**Text segment**
++++++++
[lbo-talk] Amtrak & Bush

Michael Pollak mpollak at panix.com
Mon Nov 14 10:54:05 PST 2005


On Mon, 14 Nov 2005, JC Helary wrote:


> Any chance this firing will become another scandal a la FEMA but the other
> way round or no ?

No. For the American people, this is a matter of ignorance wrapped in indifference and shrouded in inside baseball. Not a chance.

But speaking of Brown/FEMA scandal and Amtrak, this could possibly be a little one: the Bushits just appointed a sycophantic crony with no medical experience to head up the anti-Pandemic program. (Who just coincidentally used to be drawing his stipend at Amtrak.)

http://www.thenation.com/doc/20051128/scahill

Germ Boys and Yes Men

by JEREMY SCAHILL

[from the November 28, 2005 issue]

In early November George W. Bush, struggling to claw his way upward in

polls that had acquired the consistency of quicksand after two months

of blunders and disasters, launched a new PR blitz. The Administration

declared it was taking charge of the nation's health and security with

an all-out war on the flu (to be conducted with vaccines provided by

well-connected pharmaceutical companies). "Our country has been given

fair warning of this danger to our homeland," Bush declared. "It's my

responsibility as President to take measures now to protect the

American people."
++++++++
**Data below**
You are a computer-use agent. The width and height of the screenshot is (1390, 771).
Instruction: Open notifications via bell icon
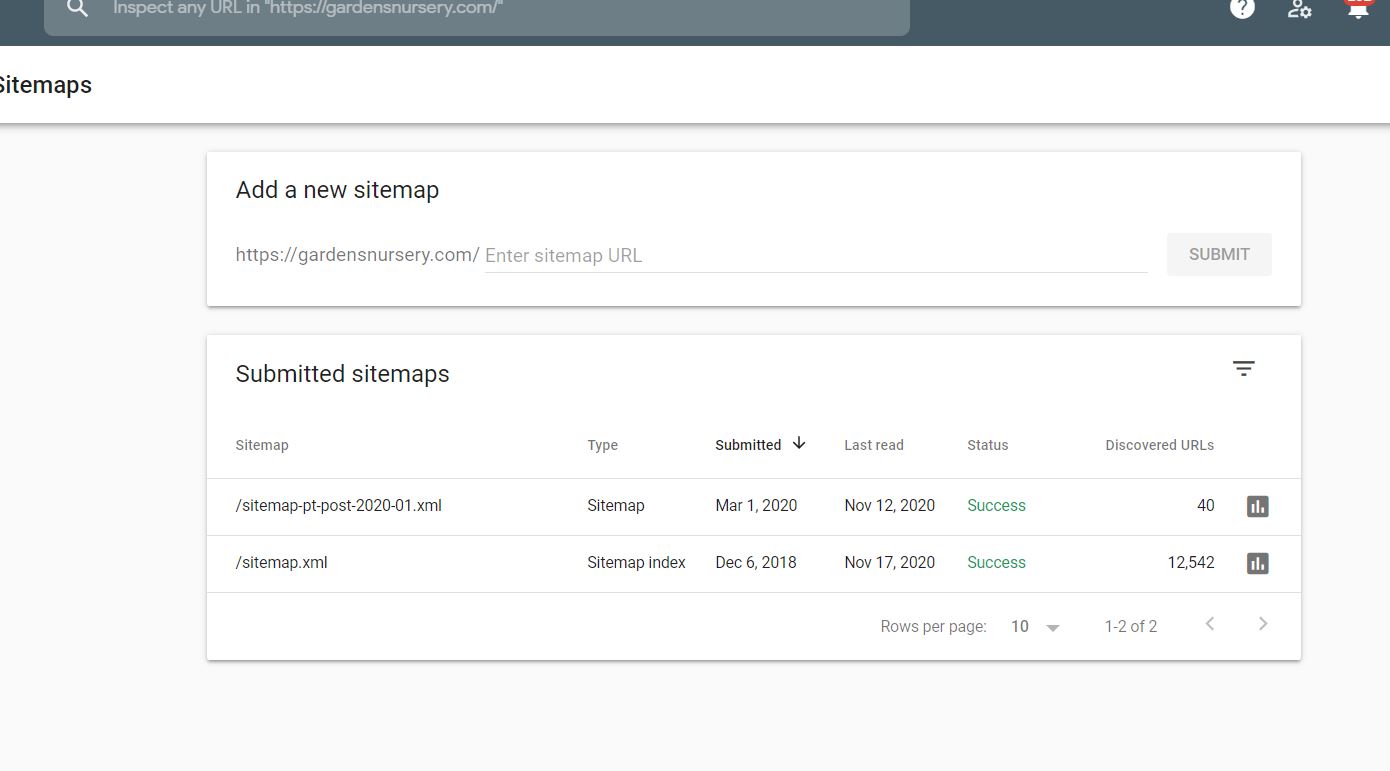click(1357, 9)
++++++++
**Problem A**
In the post about Amtrak and Bush, rewrite the passage starting with "[lbo-talk] Amtrak &" and going on through "Not a chance.", putting "apathy" in place of "indifference".
**Problem B**
In the post about Amtrak and Bush, who is named as the author of "Germ Boys and Yes Men"?
**Problem C**
Continue the post about Amtrak and Bush from its final sentence.

**Answer section A**
[lbo-talk] Amtrak & Bush

Michael Pollak mpollak at panix.com
Mon Nov 14 10:54:05 PST 2005


On Mon, 14 Nov 2005, JC Helary wrote:


> Any chance this firing will become another scandal a la FEMA but the other
> way round or no ?

No. For the American people, this is a matter of ignorance wrapped in apathy and shrouded in inside baseball. Not a chance.

**Answer section B**
Jeremy Scahill.

**Answer section C**
But if Bush hoped to wipe away the stain of Katrina--and the memory of

a hapless Michael Brown steering FEMA in circles while New Orleans

drowned--he should have thought twice about bringing up the specter of

a public health emergency, because the man responsible for

coordinating the federal response to a flu pandemic or bioterror

attack could well be the next Michael Brown.

Meet Stewart Simonson. He's the official charged by Bush with "the

protection of the civilian population from acts of bioterrorism and

other public health emergencies"--a well-connected, ideological,

ambitious Republican with zero public health management or medical

expertise, whose previous job was as a corporate lawyer for Amtrak.

When Col. Lawrence Wilkerson, former chief of staff for Secretary of

State Colin Powell, recently speculated, "If something comes along

that is truly serious...like a major pandemic, you are going to see

the ineptitude of this government in a way that will take you back to

the Declaration of Independence," many of those professionally

concerned with such scenarios couldn't help thinking of Simonson. They

recalled his own unsettling words at a recent Homeland Security

subcommittee hearing on government response to a chemical or

biological attack: "We're learning as we go."

"Great. What we need in the middle of a crisis is somebody learning on

the job at that high level of government," says Jerry Hauer,

Simonson's immediate predecessor at the Office of Public Health

Emergency Preparedness (OPHEP) and a veteran public health expert who

served as Rudy Giuliani's director of emergency management from 1996

to 2000.

"If I was in charge, he wouldn't be in that position," says Dr. Irwin

Redlener, director of the National Center for Disaster Preparedness at

Columbia University. "We don't have the best and brightest in the key

positions, and this leaves us in a very, very precarious situation."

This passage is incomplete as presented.